Ícone do site YacoNews

Justiça Eleitoral manda suplente de Alan Rick publicar resposta após acusação contra Mailza

Justiça Eleitoral determina direito de resposta para Gemil Júnior após acusação contra Mailza.

Foto Reprodução/Instagram.

O Tribunal Regional Eleitoral do Acre (TRE-AC) determinou que Gemil Salim de Abreu Júnior, primeiro suplente do senador Alan Rick, publique direito de resposta após divulgar conteúdo em que acusava o Governo do Acre de retirar o apoio à Marcha para Jesus de Cruzeiro do Sul por perseguição política à prefeitura do município.

Na decisão, o juiz Leandro Leri Gross classificou a informação divulgada por Gemil como “sabidamente inverídica” e determinou que o conteúdo seja corrigido nos mesmos ambientes em que foi compartilhado. O magistrado também proibiu a republicação do vídeo e da peça gráfica utilizados na divulgação da acusação.

A mensagem foi encaminhada a um grupo de WhatsApp e apresentada com o título “A verdade sobre a Marcha pra Jesus 2026”. No conteúdo, Gemil afirmou que o governo estadual teria retirado a estrutura destinada ao evento em Cruzeiro do Sul porque a prefeitura não teria decidido apoiar politicamente a candidata Mailza Assis.

Ao analisar o caso, o magistrado concluiu que a publicação apresentou como fato uma situação que, segundo os documentos analisados no processo, não havia ocorrido.

“Não se trata de ênfase, de recorte argumentativo ou de adjetivação dura […] trata-se da apresentação, como fato consumado, de um acontecimento que não ocorreu”, registrou o juiz.

A decisão considerou ainda que o procedimento citado na publicação não era destinado exclusivamente a Cruzeiro do Sul. O edital previa a contratação de uma única organização para realizar a Marcha para Jesus em 21 municípios do Acre, com investimento de até R$ 2,4 milhões.

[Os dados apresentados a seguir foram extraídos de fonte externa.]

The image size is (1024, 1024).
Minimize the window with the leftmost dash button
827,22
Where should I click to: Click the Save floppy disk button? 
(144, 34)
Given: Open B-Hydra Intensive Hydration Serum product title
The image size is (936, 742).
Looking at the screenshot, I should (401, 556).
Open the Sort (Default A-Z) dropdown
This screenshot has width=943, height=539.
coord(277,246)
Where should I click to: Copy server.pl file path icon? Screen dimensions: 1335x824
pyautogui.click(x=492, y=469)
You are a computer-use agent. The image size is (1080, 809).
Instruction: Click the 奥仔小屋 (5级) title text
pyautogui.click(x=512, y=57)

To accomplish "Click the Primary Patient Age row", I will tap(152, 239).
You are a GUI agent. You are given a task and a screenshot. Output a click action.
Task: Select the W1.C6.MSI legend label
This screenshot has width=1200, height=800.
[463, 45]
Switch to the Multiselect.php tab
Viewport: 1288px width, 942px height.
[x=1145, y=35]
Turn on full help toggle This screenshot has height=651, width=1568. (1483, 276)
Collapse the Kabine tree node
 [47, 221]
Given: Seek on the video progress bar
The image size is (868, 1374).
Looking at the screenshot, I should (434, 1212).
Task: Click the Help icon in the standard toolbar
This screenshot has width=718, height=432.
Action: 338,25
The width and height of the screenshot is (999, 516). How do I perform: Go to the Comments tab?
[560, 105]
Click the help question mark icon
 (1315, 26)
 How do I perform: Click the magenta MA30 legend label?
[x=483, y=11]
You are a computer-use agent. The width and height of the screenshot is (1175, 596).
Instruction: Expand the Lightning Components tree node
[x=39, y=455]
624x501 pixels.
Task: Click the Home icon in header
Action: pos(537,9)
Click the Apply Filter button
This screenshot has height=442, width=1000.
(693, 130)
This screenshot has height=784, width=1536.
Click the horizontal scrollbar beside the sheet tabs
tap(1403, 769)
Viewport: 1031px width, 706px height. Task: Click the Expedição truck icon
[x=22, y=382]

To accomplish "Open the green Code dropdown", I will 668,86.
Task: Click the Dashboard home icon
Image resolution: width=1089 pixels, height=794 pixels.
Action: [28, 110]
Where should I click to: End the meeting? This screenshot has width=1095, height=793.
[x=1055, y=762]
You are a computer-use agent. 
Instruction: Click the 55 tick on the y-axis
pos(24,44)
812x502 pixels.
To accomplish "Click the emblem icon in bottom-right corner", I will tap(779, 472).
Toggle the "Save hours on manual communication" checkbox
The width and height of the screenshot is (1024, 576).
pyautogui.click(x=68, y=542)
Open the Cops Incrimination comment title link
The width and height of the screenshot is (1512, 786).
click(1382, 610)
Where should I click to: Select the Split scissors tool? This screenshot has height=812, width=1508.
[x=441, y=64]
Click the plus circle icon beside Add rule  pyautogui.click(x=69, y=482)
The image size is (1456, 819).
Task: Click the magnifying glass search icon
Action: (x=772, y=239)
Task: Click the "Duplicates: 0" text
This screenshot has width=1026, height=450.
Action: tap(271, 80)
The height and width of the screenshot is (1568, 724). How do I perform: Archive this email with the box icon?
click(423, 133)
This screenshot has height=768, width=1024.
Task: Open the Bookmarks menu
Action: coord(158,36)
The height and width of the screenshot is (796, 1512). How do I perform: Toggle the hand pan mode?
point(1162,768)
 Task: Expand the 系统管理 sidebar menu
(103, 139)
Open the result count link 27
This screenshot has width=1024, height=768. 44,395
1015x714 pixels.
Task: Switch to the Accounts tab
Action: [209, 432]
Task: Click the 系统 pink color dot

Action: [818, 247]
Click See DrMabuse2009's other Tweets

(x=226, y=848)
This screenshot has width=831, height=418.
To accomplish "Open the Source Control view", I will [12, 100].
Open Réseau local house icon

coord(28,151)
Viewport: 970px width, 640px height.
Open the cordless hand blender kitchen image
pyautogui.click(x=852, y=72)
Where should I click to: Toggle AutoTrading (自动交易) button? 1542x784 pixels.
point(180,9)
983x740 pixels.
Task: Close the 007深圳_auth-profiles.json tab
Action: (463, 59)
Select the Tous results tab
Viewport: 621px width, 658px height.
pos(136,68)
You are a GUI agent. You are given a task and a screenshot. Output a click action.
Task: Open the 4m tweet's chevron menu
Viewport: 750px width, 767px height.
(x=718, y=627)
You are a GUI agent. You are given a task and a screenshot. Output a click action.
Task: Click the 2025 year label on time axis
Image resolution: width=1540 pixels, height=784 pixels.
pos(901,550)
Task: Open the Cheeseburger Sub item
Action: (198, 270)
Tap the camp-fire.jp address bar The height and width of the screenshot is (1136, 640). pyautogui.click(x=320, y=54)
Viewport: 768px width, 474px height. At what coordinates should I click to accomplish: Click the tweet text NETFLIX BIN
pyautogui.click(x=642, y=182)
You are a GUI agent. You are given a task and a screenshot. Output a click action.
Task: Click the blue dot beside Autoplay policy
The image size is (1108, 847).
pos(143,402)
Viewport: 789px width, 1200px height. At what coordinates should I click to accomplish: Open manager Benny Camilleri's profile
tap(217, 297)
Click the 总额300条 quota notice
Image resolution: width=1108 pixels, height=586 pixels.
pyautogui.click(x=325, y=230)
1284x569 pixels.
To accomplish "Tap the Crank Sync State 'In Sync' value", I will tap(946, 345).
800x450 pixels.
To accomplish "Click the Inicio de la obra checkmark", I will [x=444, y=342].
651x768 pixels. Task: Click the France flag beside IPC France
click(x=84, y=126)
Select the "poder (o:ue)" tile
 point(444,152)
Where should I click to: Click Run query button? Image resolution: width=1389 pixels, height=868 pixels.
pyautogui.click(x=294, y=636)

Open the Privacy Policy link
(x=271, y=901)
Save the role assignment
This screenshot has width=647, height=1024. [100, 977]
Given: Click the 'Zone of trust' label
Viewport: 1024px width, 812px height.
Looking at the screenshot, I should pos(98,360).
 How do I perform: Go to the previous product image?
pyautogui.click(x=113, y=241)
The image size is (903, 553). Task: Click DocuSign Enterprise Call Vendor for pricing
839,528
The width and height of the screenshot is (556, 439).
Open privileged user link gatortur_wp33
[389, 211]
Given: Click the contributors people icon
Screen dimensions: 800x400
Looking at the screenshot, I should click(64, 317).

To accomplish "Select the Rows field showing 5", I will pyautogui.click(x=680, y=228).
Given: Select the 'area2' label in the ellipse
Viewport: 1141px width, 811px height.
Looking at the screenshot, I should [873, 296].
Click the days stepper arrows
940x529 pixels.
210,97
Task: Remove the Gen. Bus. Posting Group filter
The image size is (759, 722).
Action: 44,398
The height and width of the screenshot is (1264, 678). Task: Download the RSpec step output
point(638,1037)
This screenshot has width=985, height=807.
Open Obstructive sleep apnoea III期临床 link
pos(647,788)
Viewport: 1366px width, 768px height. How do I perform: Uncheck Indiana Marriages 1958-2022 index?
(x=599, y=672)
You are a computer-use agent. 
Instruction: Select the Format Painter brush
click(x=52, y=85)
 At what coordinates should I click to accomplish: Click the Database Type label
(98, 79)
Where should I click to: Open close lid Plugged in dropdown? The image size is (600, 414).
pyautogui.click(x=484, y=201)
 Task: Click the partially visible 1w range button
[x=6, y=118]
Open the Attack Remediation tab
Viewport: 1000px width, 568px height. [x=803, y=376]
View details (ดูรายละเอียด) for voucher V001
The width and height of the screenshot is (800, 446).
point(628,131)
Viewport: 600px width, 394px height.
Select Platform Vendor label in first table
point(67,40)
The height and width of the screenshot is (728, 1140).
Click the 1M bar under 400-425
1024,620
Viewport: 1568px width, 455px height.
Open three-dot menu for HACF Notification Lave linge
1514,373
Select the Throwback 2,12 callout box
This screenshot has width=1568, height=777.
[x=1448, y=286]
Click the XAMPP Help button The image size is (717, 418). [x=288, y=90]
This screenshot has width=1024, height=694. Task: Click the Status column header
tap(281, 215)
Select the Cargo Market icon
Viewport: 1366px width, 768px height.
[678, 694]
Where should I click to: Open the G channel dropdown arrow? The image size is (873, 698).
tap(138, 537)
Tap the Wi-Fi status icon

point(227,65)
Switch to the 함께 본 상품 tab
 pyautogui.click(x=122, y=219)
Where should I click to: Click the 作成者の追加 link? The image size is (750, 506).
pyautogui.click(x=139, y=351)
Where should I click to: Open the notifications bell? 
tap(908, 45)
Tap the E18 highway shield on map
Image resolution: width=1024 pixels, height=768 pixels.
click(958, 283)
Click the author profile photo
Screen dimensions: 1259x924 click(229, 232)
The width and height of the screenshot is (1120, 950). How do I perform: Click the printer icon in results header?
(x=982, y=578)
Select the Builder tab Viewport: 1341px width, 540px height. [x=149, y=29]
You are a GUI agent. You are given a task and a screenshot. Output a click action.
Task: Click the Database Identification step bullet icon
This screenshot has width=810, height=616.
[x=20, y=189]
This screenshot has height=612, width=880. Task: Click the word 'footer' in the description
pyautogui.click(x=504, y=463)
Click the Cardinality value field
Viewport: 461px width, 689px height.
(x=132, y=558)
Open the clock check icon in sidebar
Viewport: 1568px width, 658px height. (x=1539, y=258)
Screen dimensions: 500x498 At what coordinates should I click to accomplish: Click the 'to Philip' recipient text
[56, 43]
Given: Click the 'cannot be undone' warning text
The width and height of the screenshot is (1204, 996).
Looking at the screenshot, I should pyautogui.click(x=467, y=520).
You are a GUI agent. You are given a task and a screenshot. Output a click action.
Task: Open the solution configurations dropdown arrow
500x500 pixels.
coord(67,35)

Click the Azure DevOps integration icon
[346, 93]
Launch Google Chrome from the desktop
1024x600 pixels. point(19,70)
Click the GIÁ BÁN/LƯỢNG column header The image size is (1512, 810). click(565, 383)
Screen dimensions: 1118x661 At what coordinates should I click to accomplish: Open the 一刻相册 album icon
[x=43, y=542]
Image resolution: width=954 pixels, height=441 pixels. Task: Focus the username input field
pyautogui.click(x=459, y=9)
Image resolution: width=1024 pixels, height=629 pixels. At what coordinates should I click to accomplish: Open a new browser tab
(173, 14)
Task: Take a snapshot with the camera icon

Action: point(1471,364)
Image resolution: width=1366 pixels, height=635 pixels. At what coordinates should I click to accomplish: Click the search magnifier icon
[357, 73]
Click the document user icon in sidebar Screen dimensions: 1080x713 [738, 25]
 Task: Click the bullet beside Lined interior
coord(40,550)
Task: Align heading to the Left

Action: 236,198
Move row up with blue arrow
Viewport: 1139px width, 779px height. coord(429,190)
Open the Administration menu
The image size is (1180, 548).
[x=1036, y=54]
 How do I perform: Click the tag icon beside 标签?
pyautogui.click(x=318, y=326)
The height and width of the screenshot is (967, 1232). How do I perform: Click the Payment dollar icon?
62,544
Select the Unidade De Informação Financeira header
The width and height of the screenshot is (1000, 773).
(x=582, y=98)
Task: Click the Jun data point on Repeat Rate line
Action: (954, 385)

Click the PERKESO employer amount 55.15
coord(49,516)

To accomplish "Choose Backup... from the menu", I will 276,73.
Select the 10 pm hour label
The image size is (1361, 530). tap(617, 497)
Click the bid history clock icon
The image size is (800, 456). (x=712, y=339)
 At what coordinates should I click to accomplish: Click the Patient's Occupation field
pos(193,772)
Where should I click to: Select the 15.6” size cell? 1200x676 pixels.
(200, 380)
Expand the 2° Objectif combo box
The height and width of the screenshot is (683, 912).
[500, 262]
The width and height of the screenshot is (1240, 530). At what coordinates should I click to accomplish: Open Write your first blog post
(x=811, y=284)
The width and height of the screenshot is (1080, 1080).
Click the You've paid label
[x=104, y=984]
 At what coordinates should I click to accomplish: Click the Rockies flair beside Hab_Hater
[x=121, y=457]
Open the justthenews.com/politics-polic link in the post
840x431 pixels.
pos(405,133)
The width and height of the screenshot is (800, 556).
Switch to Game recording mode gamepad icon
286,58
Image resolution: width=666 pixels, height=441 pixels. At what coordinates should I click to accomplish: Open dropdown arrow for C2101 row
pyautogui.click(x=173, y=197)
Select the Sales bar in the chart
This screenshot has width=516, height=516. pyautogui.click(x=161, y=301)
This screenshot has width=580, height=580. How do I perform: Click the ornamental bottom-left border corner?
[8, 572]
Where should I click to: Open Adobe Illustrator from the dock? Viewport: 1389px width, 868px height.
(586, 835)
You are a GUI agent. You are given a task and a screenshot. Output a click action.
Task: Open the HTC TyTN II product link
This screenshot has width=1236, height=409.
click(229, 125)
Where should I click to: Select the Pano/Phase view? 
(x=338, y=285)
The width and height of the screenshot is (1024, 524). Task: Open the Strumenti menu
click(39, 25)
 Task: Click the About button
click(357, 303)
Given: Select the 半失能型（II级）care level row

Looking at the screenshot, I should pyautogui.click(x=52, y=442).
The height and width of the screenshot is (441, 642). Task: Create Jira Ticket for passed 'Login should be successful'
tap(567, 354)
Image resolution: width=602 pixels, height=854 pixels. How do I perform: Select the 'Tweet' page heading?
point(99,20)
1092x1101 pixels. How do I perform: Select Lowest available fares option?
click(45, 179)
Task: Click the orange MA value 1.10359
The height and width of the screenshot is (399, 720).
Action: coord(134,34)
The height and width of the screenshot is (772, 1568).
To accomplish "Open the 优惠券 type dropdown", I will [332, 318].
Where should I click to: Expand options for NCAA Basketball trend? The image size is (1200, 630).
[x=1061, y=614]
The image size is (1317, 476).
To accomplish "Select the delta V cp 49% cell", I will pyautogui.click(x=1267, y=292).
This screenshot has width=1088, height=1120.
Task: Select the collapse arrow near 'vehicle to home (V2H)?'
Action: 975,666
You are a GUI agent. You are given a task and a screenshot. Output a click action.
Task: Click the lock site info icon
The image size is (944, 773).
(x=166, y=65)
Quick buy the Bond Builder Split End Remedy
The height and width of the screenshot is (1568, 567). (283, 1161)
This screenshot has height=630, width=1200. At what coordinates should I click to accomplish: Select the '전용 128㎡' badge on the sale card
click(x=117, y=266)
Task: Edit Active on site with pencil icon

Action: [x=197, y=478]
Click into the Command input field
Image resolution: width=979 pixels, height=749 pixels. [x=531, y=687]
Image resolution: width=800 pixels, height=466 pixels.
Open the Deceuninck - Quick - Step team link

O chamamento acabou cancelado integralmente, atingindo os municípios previstos no edital. Conforme os documentos analisados pela Justiça, o cancelamento ocorreu diante de restrições relacionadas à legislação eleitoral e da falta de tempo para que todas as etapas do procedimento fossem concluídas regularmente.

O processo também registra que o procedimento já era acompanhado pelo Ministério Público do Acre antes do cancelamento.

Para o juiz, a publicação de Gemil apresentou uma decisão administrativa de alcance estadual como se fosse uma medida direcionada especificamente contra Cruzeiro do Sul e sua comunidade cristã. Na avaliação registrada na sentença, a mensagem poderia levar o eleitorado a concluir que Mailza teria utilizado a estrutura pública para retaliar o município por sua posição política.

A justificativa de que a publicação estaria protegida como crítica política também não foi acolhida pela decisão. Segundo o magistrado, Gemil não apresentou fonte, documento ou outro elemento que demonstrasse uma apuração anterior à divulgação da acusação.

A sentença também considerou sua atuação no cenário político estadual como primeiro suplente de Alan Rick e avaliou como “particularmente frágil” a alegação de desconhecimento sobre informações públicas relacionadas ao caso.

Pela determinação judicial, Gemil terá 48 horas, contadas a partir da intimação, para publicar o direito de resposta no grupo “CRUZEIRO DO SUL-AC” e nos demais ambientes sob seu controle nos quais tenha divulgado o conteúdo.

A resposta deverá receber destaque equivalente ao material original e ser publicada sem comentários, ressalvas ou outros recursos que possam reduzir o alcance da correção determinada pela Justiça.

Além disso, o TRE-AC proibiu Gemil de reenviar ou republicar o vídeo e a peça gráfica. O descumprimento da decisão poderá resultar em multa de R$ 5 mil, com possibilidade de duplicação do valor em caso de repetição da conduta.

A decisão foi proferida no processo nº 0600645-32.2026.6.01.0000.

A disputa judicial ocorre após Gemil ter relacionado a ausência de apoio estadual à Marcha para Jesus em Cruzeiro do Sul ao cenário político local. Antes da decisão agora mencionada, a Justiça Eleitoral já havia analisado pedido de urgência apresentado por Mailza e pela coligação Avança Acre relacionado à retirada da publicação.